The True Martini at The Kimpton Gray Hotel’s Vol. 39 in Chicago (image: Marcin Cymmer)
Nora Charles: “I’ll be with you in two shakes of a cocktail.” Nick Charles: “Cocktail? Cocktail? Think I’ll try one of those things.” —The Thin Man (1934)
So goes the playful banter between husband-and-wife duo Nick and Nora Charles. Played by William Powell and Myrna Loy, the gumshoe and his clever socialite wife shake and swill Martinis throughout a six-part film series that’s as equal parts whodunnit, comedy and drama as it is gin, vermouth and bitters. Starting with The Thin Man in 1934, the pictures helped launch the era of screwball comedies and sleuthing on-screen spouses. And during the current cocktail renaissance, they’ve also helped make fashionable a deeper cousin of the coupe beloved by bartenders for its elegant (and spill-proof) design, the Nick & Nora glass.
Espita Mezcaleria’s La Llorona cocktail and head bartender Jesse Simpson
“Before Prohibition, there were lots of different kind of glasses, including V-shaped and flat-bottomed,” says David Wondrich, a Liquor.com advisory board member, the author of Imbibe!(TarcherPerigee, $27.50) and the senior drinks columnist at The Daily Beast. “The standard Martini glass may be an icon, but it’s crappy to drink from; it spills and tips easily.” Enter other options, like the coupe and what eventually became known as the Nick & Nora glass, which was debuted to the masses by Audrey Saunders in 2005 when she opened her pioneering New York cocktail bar Pegu Club.

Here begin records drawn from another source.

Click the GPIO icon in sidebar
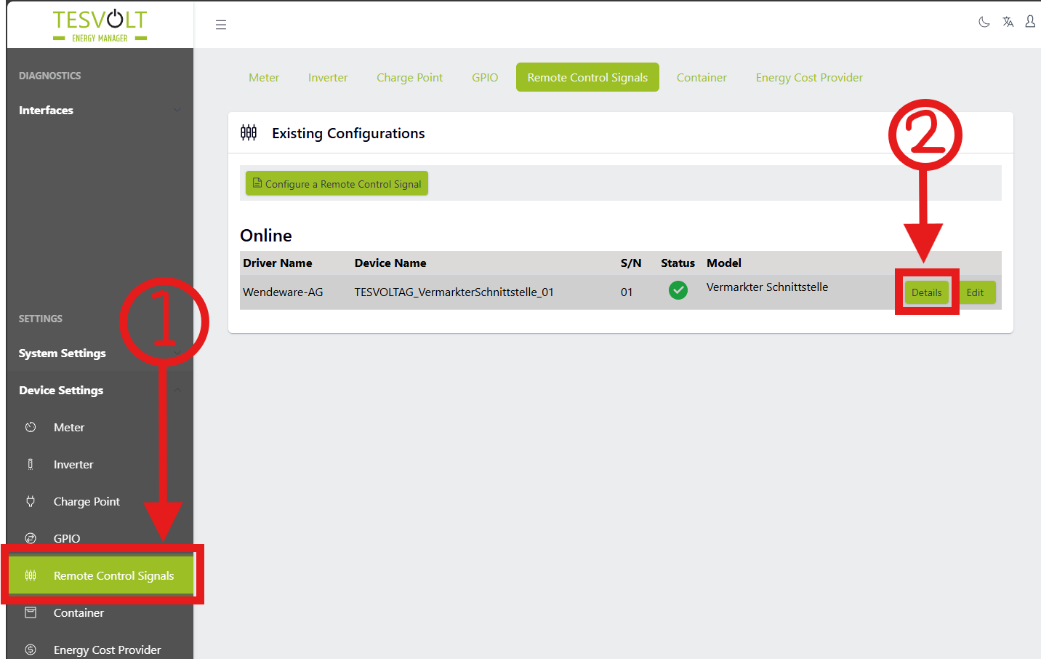The width and height of the screenshot is (1041, 659). tap(31, 538)
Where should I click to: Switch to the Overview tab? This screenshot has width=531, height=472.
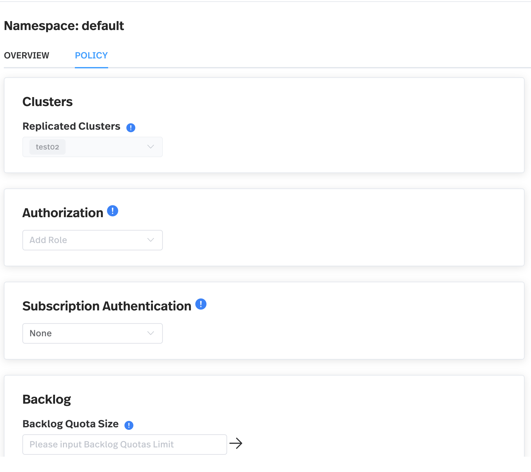[x=27, y=55]
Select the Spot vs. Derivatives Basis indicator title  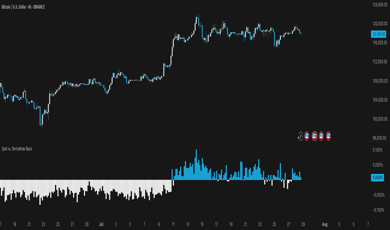(17, 149)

Jess Lambert, the head bartender at Vol. 39 and Boleo at The Kimpton Gray Hotel in Chicago, admits she hasn’t seen any of the films but believes the glass “recalls a sense of elegance with a forbidden twist.” She uses them for stirred drinks served up, like the True Martini and the Financier, made with brown-butter-washed brandy, amaretto liqueur, sherry and amaro. Lambert says its simple clean lines are combined with a logistical benefit. “We can store double the amount of Nick & Nora glasses in our reach-in freezer than we could Martini glasses.”
Plain, silver-rimmed and gold-rimmed Nick & Nora glasses by Cocktail Kingdom (image: Scott Gordon Bleicher)

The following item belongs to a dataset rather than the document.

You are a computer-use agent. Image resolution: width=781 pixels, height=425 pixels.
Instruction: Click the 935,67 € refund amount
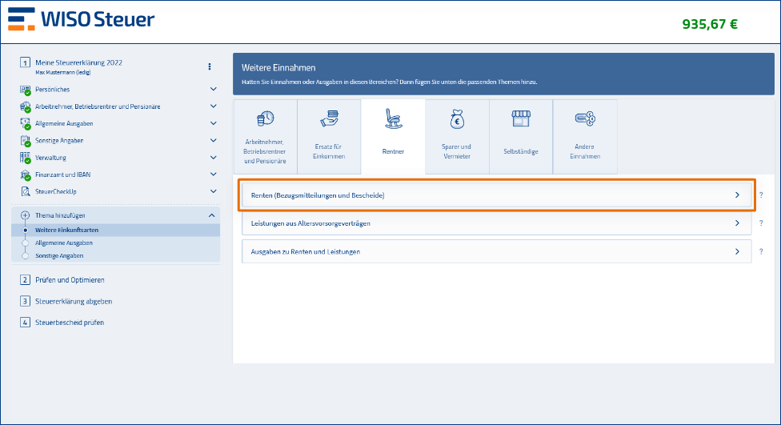click(x=709, y=24)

Megan Barnes, the beverage director at Espita Mezcaleria in Washington, D.C., is also a fan of the glasses’ smaller footprint, as well as how they convey the restaurant’s Oaxacan influence. “The beautiful lace design on the glass is reminiscent of an older Mexican woman’s shawl,” she says. Barnes employs delicately etched Nick & Nora glasses for the Estocada, a mezcalNegroni riff, and the Colibri, a raicilla-based take on the Hanky Panky.
“The Thin Man is still celebrated as the epitome of cocktail elegance,” says Iona Muir, the food and beverage director for Metropole at the 21c Museum Hotel Cincinnati, which uses the movie’s inspired glassware in drinks like the Fire-Cide Chat, a bourbon-based sip with fire cider, Cardamaro (cardamom amaro) and cabernet sauvignon. “These are movies in which the main characters start drinking when they get out of bed in the morning and don’t stop till the case is solved several days later,” she says. Fair enough, but to Nick and Nora’s credit, Wondrich points out that glasses were a lot smaller back then (2 ounces or thereabouts).

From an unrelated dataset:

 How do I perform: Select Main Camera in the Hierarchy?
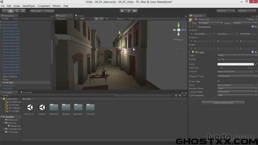pyautogui.click(x=10, y=77)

The Dead Rabbit’s Resurrection Man, left, and Rabid Jabber cocktails (image: Brent Herrig)
Even in the film’s post-Prohibition era, though, the stemware’s diminutive size may have given off a false sense of moderation. “Since it was a smaller-size glass, they believed having three, four, five or six drinks was better than having the same in a larger one,” says Jillian Vose, the beverage director at The Dead Rabbit in New York City, who uses Nick & Nora glasses for stirred standard-size cocktails. “But in actuality, they’d just drink more of them.” (In one scene, after discovering Nick is six Martinis in, Nora instructs her server to line up five additional ones to catch up.)
Its design has evolved over the past 80 years, though, and today the glass has a capacity of around five ounces. How copious you prefer your libations, of course, is up to you.
The original version of this article mistakenly credited the debut of the Nick & Nora glass to Sasha Petraske and the original location of his bar Milk & Honey.